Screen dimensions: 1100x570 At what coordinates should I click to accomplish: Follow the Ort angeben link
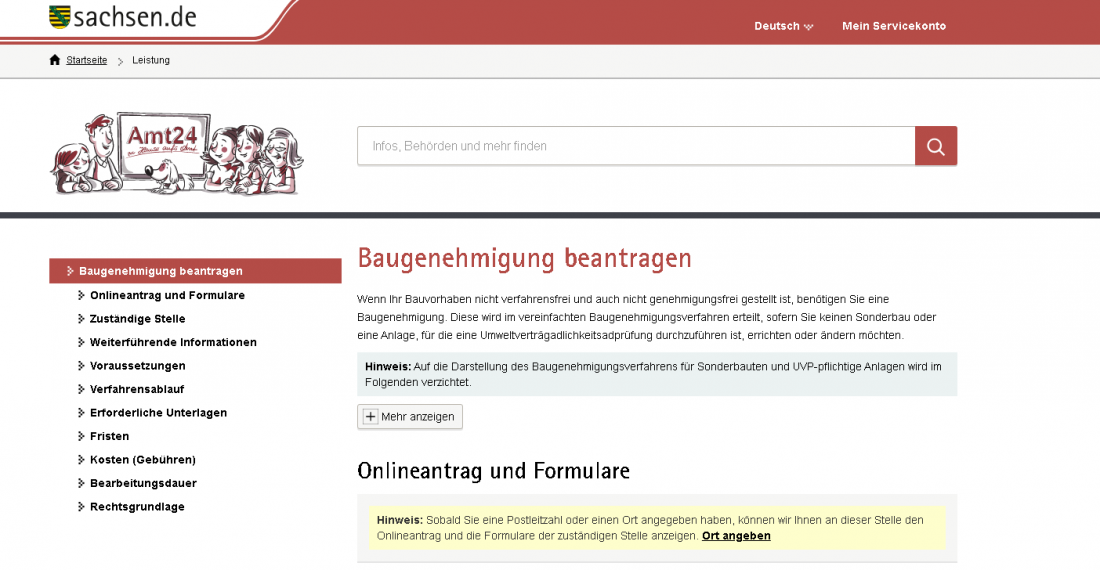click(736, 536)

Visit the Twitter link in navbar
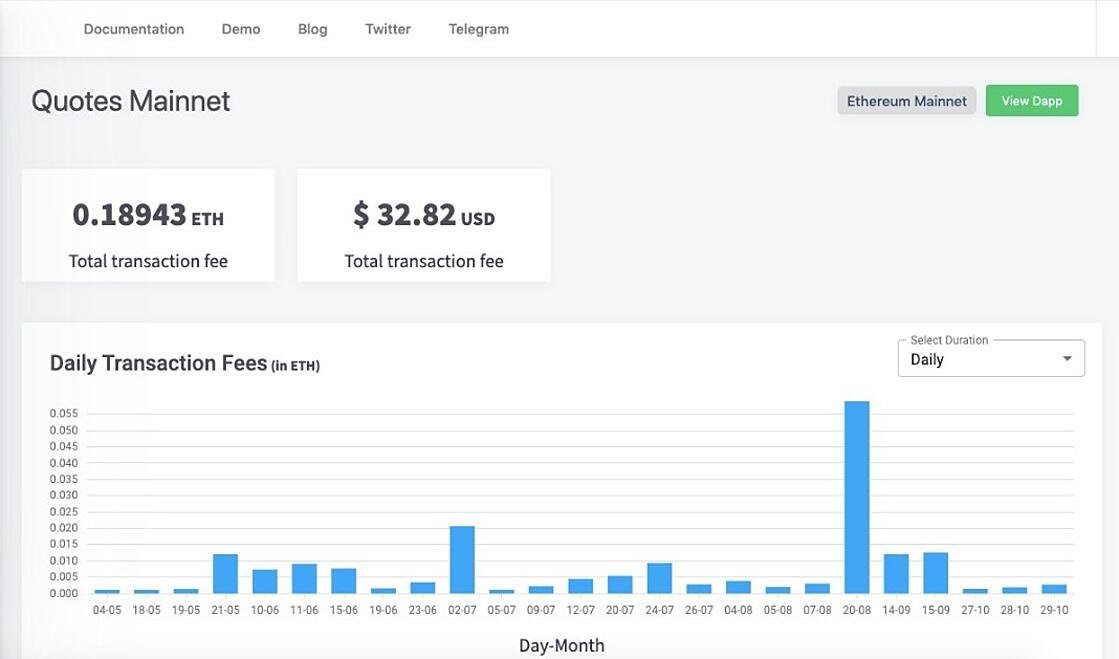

...

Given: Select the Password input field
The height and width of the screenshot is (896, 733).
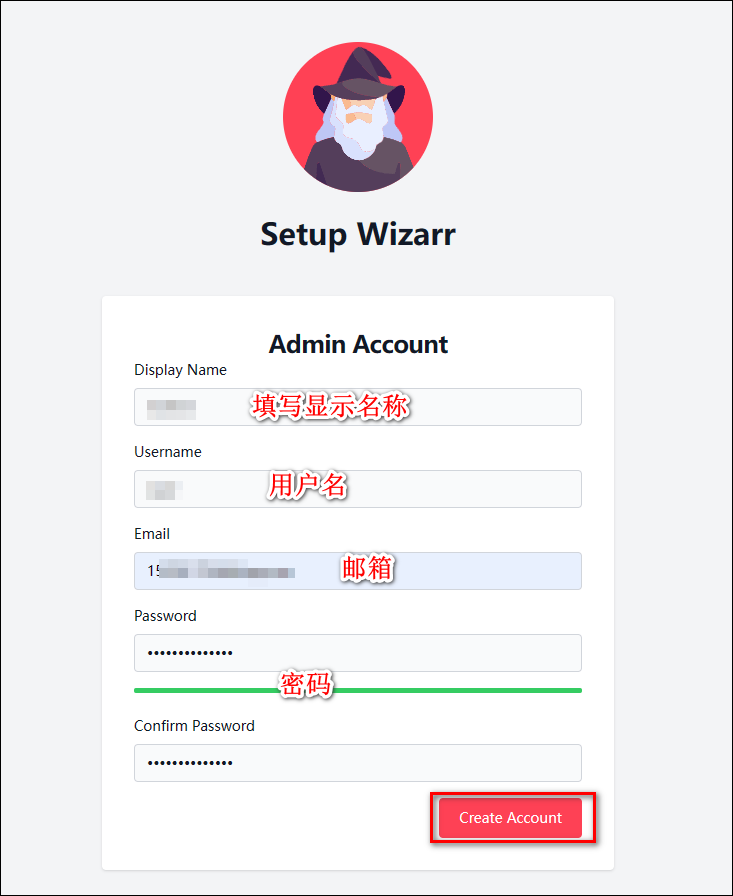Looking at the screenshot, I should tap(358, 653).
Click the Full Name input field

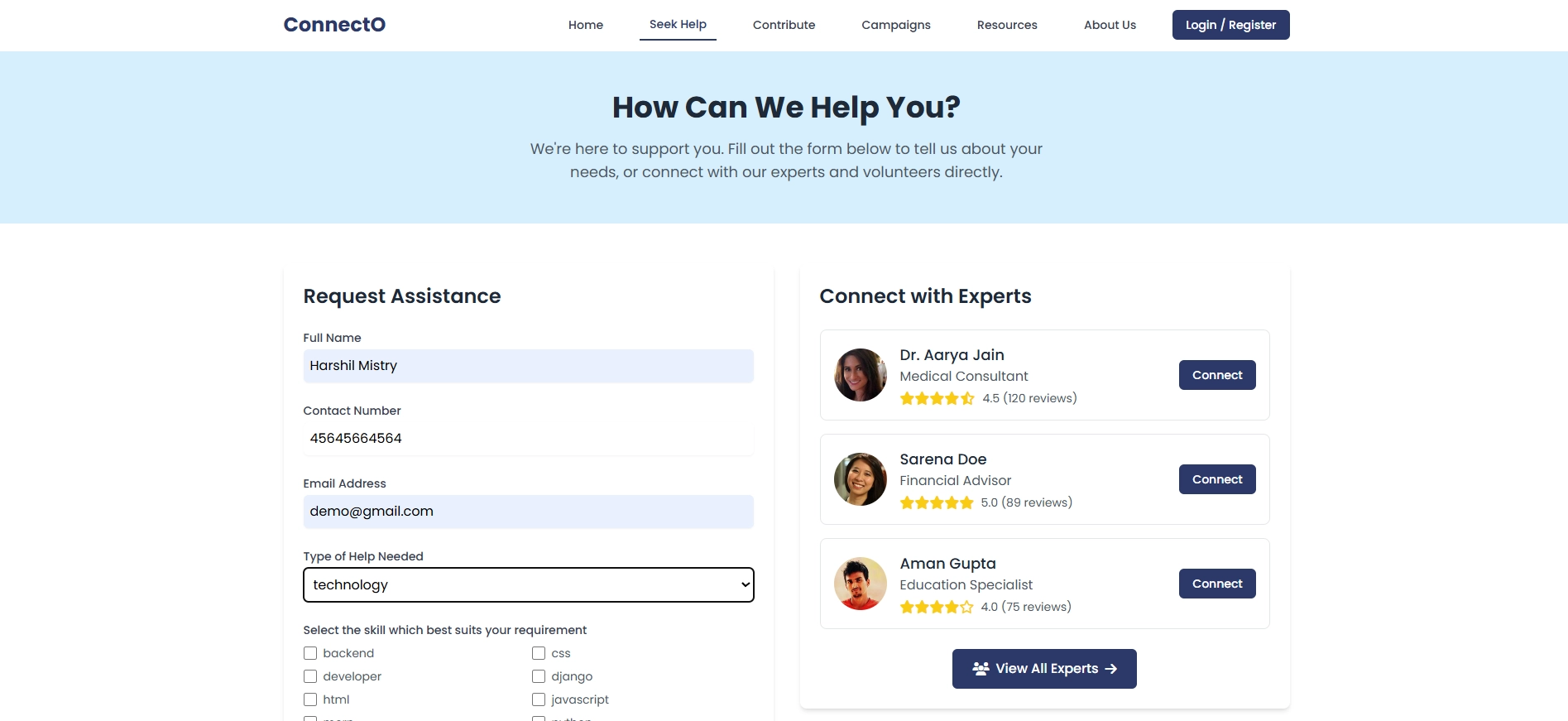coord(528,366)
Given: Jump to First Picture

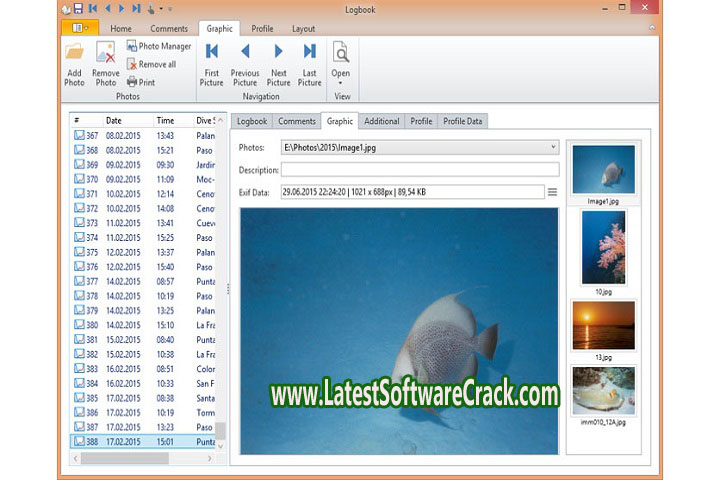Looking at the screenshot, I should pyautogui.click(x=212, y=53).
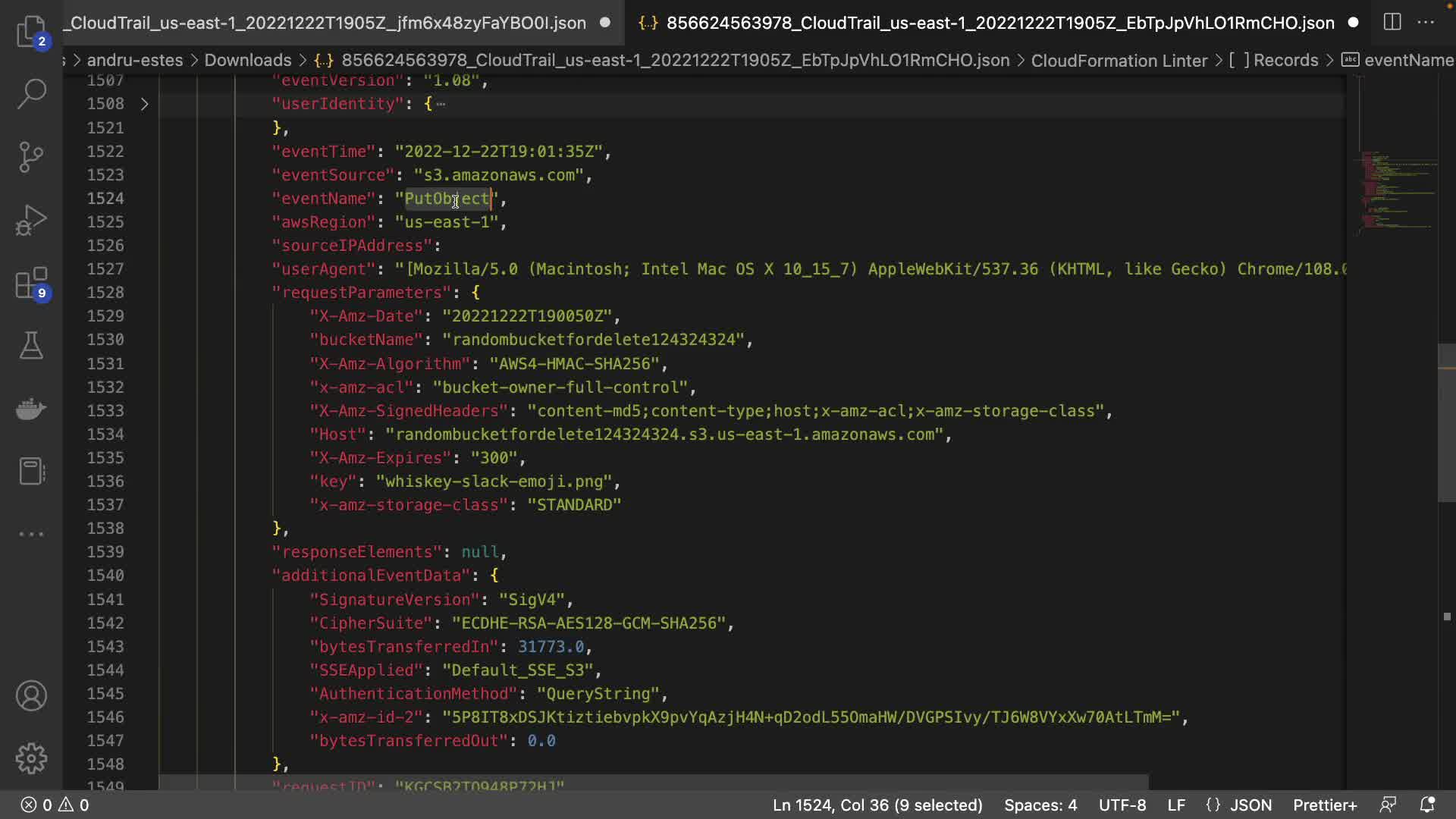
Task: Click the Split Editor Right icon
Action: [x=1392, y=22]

# TASK PROMPT
Can you echo the material from the line containing "Given: Select the Password input field" through the line containing "Action: [x=1392, y=22]", including both of those lines, and leave the pictures out?

# RESULT OF THE TASK
Given: Select the Password input field
The height and width of the screenshot is (896, 733).
Looking at the screenshot, I should tap(358, 653).
Click the Full Name input field

coord(528,366)
Given: Jump to First Picture

Looking at the screenshot, I should pyautogui.click(x=212, y=53).
Task: Click the Split Editor Right icon
Action: [x=1392, y=22]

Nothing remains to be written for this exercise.